● INSTRUCTIONS TO FOLLOW: What is needed is an exact transcription of every entry below.

● GIVEN RECORDS:
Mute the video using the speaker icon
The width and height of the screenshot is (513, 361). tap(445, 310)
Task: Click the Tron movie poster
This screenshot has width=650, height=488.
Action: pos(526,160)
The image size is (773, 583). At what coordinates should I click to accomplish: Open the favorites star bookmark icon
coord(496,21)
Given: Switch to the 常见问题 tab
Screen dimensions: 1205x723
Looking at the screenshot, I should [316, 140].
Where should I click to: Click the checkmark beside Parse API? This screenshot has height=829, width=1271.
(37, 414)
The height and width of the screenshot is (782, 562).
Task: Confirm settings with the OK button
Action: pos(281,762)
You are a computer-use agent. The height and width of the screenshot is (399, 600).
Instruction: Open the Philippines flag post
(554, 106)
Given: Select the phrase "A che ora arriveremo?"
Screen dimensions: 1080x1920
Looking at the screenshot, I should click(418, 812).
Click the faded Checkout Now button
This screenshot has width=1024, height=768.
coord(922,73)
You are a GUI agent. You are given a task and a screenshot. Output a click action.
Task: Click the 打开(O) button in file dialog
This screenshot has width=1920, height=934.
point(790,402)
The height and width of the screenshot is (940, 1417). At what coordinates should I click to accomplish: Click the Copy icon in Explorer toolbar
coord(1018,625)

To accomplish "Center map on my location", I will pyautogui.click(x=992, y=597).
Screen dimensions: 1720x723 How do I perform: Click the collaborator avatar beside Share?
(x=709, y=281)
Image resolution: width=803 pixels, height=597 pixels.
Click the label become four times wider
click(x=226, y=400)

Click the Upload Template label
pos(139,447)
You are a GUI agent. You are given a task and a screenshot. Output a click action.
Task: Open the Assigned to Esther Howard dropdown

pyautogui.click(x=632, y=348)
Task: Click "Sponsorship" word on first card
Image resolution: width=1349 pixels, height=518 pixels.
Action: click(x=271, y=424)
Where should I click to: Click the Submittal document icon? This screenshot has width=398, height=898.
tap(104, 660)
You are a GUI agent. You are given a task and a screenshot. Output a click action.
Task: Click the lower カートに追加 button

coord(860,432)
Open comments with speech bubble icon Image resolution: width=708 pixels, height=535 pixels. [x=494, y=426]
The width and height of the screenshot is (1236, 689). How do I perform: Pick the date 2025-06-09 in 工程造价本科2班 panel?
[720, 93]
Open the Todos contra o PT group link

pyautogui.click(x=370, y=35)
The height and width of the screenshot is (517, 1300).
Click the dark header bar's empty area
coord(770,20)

● ANSWER BELOW:
Mute the video using the speaker icon
The width and height of the screenshot is (513, 361). tap(445, 310)
Task: Click the Tron movie poster
This screenshot has width=650, height=488.
Action: pos(526,160)
The image size is (773, 583). At what coordinates should I click to accomplish: Open the favorites star bookmark icon
coord(496,21)
Given: Switch to the 常见问题 tab
Screen dimensions: 1205x723
Looking at the screenshot, I should [316, 140].
Where should I click to: Click the checkmark beside Parse API? This screenshot has height=829, width=1271.
(37, 414)
The height and width of the screenshot is (782, 562).
Task: Confirm settings with the OK button
Action: pos(281,762)
You are a computer-use agent. The height and width of the screenshot is (399, 600).
Instruction: Open the Philippines flag post
(554, 106)
Given: Select the phrase "A che ora arriveremo?"
Screen dimensions: 1080x1920
Looking at the screenshot, I should click(418, 812).
Click the faded Checkout Now button
This screenshot has width=1024, height=768.
coord(922,73)
You are a GUI agent. You are given a task and a screenshot. Output a click action.
Task: Click the 打开(O) button in file dialog
This screenshot has width=1920, height=934.
point(790,402)
The height and width of the screenshot is (940, 1417). At what coordinates should I click to accomplish: Click the Copy icon in Explorer toolbar
coord(1018,625)

To accomplish "Center map on my location", I will pyautogui.click(x=992, y=597).
Screen dimensions: 1720x723 How do I perform: Click the collaborator avatar beside Share?
(x=709, y=281)
Image resolution: width=803 pixels, height=597 pixels.
Click the label become four times wider
click(x=226, y=400)

Click the Upload Template label
pos(139,447)
You are a GUI agent. You are given a task and a screenshot. Output a click action.
Task: Open the Assigned to Esther Howard dropdown

pyautogui.click(x=632, y=348)
Task: Click "Sponsorship" word on first card
Image resolution: width=1349 pixels, height=518 pixels.
Action: click(x=271, y=424)
Where should I click to: Click the Submittal document icon? This screenshot has width=398, height=898.
tap(104, 660)
You are a GUI agent. You are given a task and a screenshot. Output a click action.
Task: Click the lower カートに追加 button

coord(860,432)
Open comments with speech bubble icon Image resolution: width=708 pixels, height=535 pixels. [x=494, y=426]
The width and height of the screenshot is (1236, 689). How do I perform: Pick the date 2025-06-09 in 工程造价本科2班 panel?
[720, 93]
Open the Todos contra o PT group link

pyautogui.click(x=370, y=35)
The height and width of the screenshot is (517, 1300).
Click the dark header bar's empty area
coord(770,20)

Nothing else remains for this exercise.